Kendall Davis – United States (Maryland)
Changing failing systems
What happens to a child who grows up in an ideal city? She just might turn into a sweetheart like Kendall Davis. Columbia, Maryland was ranked number one by Money Magazine in 2016 as the best place to live (in the small cities category) in the USA. A planned community, it clusters ten self-sufficient villages around a main business district. The population is just over 100,000, and job growth and economic opportunities place it in the top five percent. The schools are excellent, parks abound, and most people can find a home in their price range. Prejudice? What prejudice? Diversity? Absolutely, it’s encouraged. In Kendall’s village, Oakland Mills, she learned to find a smile even in her darkest times and points out that the act is contagious. One of her mottos is, “The harshest storms can create the brightest rainbows.”
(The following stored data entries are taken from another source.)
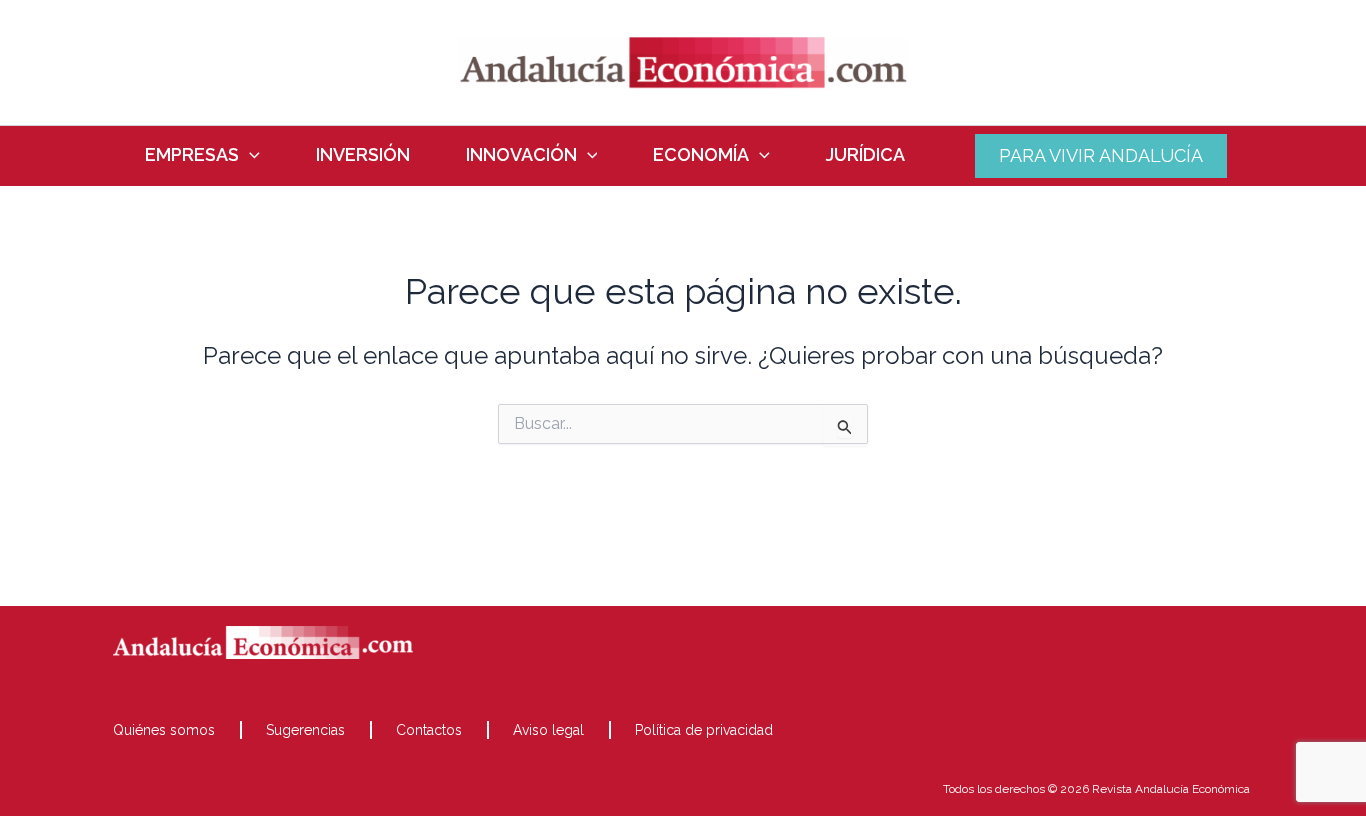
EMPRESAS (192, 155)
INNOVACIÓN (521, 155)
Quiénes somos (164, 730)
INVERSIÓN (363, 155)
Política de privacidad (704, 730)
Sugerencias (305, 730)
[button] (249, 155)
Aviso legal (548, 730)
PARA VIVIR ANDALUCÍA (1101, 155)
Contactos (429, 730)
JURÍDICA (865, 155)
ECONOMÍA (701, 155)
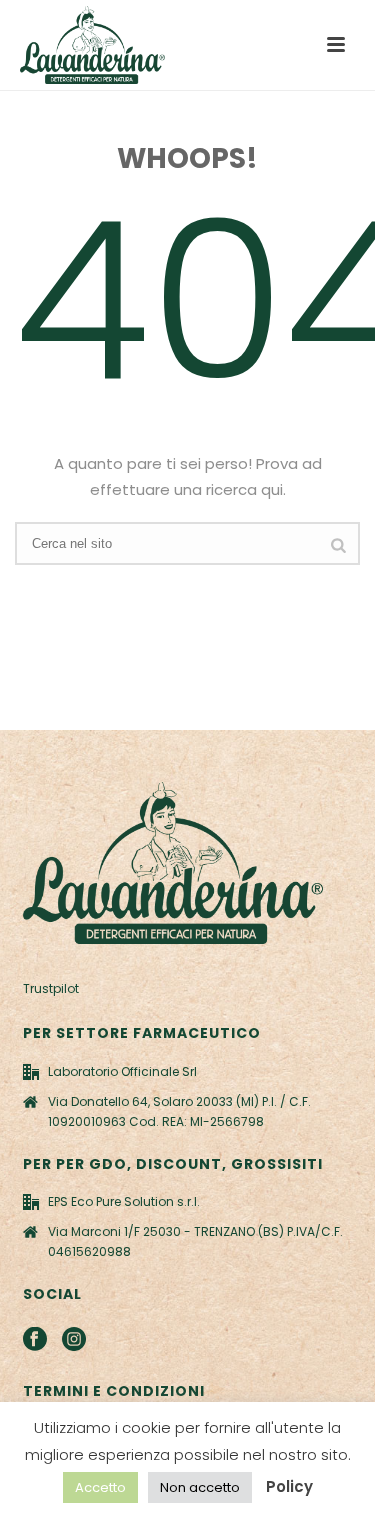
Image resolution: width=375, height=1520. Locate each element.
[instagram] (74, 1340)
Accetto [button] (100, 1487)
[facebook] (35, 1340)
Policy (289, 1486)
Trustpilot (51, 988)
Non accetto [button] (200, 1487)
There have been dark times in her life. She wanted to remember her grandfather the way he was when she was a child, and they visited him and his goats at his mountain home on the Caribbean island of Saint Vincent—which is closer to Venezuela than to the US. It was hot with few of Columbia’s comforts, but Kendall loved it. She was a child at the time and then didn’t see him very often, until one day he came to live with them. He took her parents’ room, while they moved into the basement, placing hardships on the whole family. Kendall and her sister were responsible for his care, even though he didn’t remember who they were. They helped him bathe and dress, kept him occupied, prepared his meals, put him to bed, and then did it all again, day after day. “When he realized he was confused, he would fuss, argue, or even start to cry because he was so scared,” Kendall says. Yet, there was a rainbow as well. “I noticed that throughout his stay with me, I had gained patience and understanding. I learned not to take your health for granted and to help those who are not as fortunate.”
At first, Kendall was unaware of the less-fortunates of the world. Her friends came in all colors and spoke different languages. Many were immigrants or first generation Americans. Their parents taught her about their cultures. “I never feared a certain group of people because I usually knew someone of that group,” Kendall says. “Being the grandchild of immigrants and growing up with the people I did, in the area I did, I believe in a way I was born and raised a global citizen.” She has visited Hong Kong and the UAE. While studying French, she decided she was a little too “America-centric,” and began paying attention to current events.
Sadly, it sank in that some people target others like herself or her friends “because of race, religion, ethnicity, socioeconomic status, gender, sexuality, sexual identification, or anything that sets us apart of the ‘norm’.” When Kendall was a freshman in high school, Trevon Martin was killed for walking home in a hoodie at night, eating Skittles. That sounds like me, she thought. It was a shock to learn that some people saw her as a threat because of her skin color, even though her parents had warned her that hate exists and sometimes it’s for no reason. “After a while it felt like there was always another unarmed black person being killed,” she says, and when it came time for justice, the perpetrators were always let off. Pessimism began to set in.
“I realized I need to help change things,” she says, and stepped up her activities.
She served as historian of the multi-ethnic female honor society, Delta Scholars, for three years. For two years she was a member of the honor society, High Flyers and the National Honor Society. She also found time for volleyball and the school orchestra where she played the cello. She mentored underclassmen as an Oakland Mills Peer Leader and did event planning in the Student Government Association In addition to her extra French studies.
In 2015, she entered the University of Maryland College Park, pursuing an International Business and Information Systems degree, and minoring in public leadership because she wanted to know how to make change happen. She also joined a campus civic engagement living and learning program.
Yet it wasn’t until she took a business class titled “How do Innovator’s think?” that she gained a clearer focus on the direction she hopes to take with her career. Innovators, she learned, often take an idea that already exists, and produce it more cost-effectively, making it more available to lower income people and to developing countries. One idea proved to be her epiphany. An incubator for premature babies produced at a fraction of the cost of those currently in use meant numerous saved lives worldwide. “I figured I could combine the pragmatism of business with my love of helping people.”
Kendall’s dream is to “create a non-profit organization designed to make more people feel like a valid member of society.” Target groups would include formerly incarcerated people, troubled youths, immigrants, minorities, and others.
“Systems often fail people,” Kendall says, “but I could help change these systems.”